---- Document excerpt

The pendulum swung all the way in the other direction — instead of surgical removal of data models we knew to be out-of-date, what would happen if we removed all cached data on every navigation? This prototype was quick to build, and incredibly destructive. By doing this, all our cached data always remained as fresh as could be, but we essentially reverted to Web 1.0 — with the exception of the Reboot framework, everything was reloaded on every page.

Not surprisingly, this blew up API traffic (locally only! did not unleash that disaster at scale), and inflated page load times like a Jeff Koons sculpture. It did give us some baseline timing metrics we could point to as worst-case scenarios, however. The next step was to swing the pendulum back toward the middle — to a carefully-knitted solution that would preserve fast page loads and navigation, while ensuring the freshest data we could serve up.

3. Refetch on navigate

fetched
 

At this point, our challenge was to find a solution that would keep navigation fast, API traffic slim, and pick up all changes to session data, whether local or remote. We ended up with a solution we call “refetching”: evicting and requesting new data models as the model is needed by the application. But when?
We could refetch periodically or on a user action; we determined that the best time to trigger a refetch was on navigation — when the user navigates, cached models become eligible for refetching. Specifically, when the user navigates between sections of the site, refetching is triggered. This proved to be the happiest medium between speed and freshness.

A high-level outline of how the refetching strategy works:

  • The user loads a page; data are requested from the API, and models are cached. As new models are created, they’re marked as being fresh.
  • The user navigates to another site section (e.g. Photostream → Search); all freshness marks are removed from all models. They’re now all eligible for refetching.
  • As Reboot builds the new page, it requests data models from the cache. Since they no longer have their seal of freshness, they are refetched, and marked as fresh once retrieved and cached.

One important note — refetching is not triggered on browser back/forward navigation. Users expect near-immediate navigation, thanks to browser caching, when navigating to already-viewed content. Therefore, we refetch only when the user clicks a link to navigate to a new site section.

4. Miscellany

There were a couple other options we considered and rejected from the start, but they’re worth mentioning here.

One was a TTL (time-to-live) algorithm, commonly used in caching applications. TTL algorithms expire data and evict from the cache a certain amount of time after they’re written or last updated. The arbitrary nature of TTL would mean that users would sometimes have fresh data and sometimes stale; it would be fresh more often than without any solution, but freshness would vary arbitrarily and would not result in much of an improvement on user experience.

--------

* Goal 1: Retype the entries below, starting at the line containing "Given: Click the Etkin ürünler label" and ending after the line containing "tap(276, 56)".

---- Task data

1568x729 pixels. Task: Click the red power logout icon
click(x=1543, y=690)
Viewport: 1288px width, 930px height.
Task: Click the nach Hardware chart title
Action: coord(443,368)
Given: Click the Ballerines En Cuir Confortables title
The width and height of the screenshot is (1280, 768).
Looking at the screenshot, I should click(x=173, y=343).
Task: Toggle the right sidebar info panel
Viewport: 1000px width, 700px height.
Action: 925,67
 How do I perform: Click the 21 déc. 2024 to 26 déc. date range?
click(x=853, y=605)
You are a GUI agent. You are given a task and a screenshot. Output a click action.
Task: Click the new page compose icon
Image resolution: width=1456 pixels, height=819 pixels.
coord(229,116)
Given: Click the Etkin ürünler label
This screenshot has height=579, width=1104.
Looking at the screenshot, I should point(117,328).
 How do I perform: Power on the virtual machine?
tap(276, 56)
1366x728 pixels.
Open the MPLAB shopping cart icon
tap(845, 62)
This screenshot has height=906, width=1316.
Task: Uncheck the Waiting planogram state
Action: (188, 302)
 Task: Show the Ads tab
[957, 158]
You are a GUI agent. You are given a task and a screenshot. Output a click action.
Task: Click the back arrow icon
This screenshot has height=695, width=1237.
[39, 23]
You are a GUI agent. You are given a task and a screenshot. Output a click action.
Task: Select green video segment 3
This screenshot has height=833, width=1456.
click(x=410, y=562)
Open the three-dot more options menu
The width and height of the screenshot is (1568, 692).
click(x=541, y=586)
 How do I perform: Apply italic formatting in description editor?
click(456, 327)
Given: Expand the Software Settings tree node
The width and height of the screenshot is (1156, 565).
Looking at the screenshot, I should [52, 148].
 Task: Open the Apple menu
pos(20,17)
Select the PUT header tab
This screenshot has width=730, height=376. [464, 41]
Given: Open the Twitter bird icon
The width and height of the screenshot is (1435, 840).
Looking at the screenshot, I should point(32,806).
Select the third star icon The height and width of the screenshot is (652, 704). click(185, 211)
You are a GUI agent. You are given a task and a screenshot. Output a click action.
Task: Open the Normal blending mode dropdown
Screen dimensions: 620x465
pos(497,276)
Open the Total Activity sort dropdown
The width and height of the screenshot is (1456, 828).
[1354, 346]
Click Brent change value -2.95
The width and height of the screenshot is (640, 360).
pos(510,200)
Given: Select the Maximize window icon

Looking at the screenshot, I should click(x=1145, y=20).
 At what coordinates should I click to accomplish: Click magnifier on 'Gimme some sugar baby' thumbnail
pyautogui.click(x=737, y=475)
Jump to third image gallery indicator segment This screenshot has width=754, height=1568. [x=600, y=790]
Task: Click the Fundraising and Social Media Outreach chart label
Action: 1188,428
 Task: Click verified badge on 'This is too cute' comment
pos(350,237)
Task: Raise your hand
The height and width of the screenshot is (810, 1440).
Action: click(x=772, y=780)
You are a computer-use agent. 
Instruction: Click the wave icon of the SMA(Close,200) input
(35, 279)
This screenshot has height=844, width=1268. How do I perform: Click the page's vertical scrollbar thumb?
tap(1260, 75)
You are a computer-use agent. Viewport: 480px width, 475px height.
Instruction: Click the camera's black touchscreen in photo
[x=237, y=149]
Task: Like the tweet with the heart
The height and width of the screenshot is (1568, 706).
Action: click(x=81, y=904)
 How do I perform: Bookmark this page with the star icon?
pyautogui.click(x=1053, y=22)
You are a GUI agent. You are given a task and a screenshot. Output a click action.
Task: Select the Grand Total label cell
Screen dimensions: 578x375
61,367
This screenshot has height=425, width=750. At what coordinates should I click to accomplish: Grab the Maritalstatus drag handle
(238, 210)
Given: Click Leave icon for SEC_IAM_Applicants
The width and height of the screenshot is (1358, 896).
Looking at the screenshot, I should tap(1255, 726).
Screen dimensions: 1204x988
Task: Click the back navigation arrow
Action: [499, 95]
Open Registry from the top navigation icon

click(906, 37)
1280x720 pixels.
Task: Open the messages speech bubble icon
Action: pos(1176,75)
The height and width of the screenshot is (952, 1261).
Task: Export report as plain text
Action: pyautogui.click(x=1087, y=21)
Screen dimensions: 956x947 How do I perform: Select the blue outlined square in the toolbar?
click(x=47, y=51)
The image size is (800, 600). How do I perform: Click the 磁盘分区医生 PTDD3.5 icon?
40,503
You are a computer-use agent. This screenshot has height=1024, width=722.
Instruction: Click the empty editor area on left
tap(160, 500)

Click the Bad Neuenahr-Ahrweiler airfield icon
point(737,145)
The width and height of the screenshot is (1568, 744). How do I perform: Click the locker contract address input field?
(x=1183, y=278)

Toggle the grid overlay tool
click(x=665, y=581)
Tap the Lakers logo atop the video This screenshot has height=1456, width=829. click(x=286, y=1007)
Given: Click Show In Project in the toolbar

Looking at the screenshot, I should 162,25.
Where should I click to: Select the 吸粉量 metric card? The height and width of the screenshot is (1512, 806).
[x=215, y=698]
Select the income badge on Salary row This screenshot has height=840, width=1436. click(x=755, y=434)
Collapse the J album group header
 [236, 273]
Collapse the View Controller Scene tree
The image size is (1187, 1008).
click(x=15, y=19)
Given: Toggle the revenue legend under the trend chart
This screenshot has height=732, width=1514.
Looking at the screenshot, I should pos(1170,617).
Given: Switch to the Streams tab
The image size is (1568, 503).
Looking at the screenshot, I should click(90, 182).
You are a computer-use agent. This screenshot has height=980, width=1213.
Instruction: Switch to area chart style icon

--------

* Goal 2: Echo the passage on cache refetching word for word, starting at the words "A high-level outline" and ending after the words "as being fresh.".

* Expected output 1:
Given: Click the Etkin ürünler label
This screenshot has height=579, width=1104.
Looking at the screenshot, I should point(117,328).
 How do I perform: Power on the virtual machine?
tap(276, 56)

* Expected output 2:
A high-level outline of how the refetching strategy works:

  • The user loads a page; data are requested from the API, and models are cached. As new models are created, they’re marked as being fresh.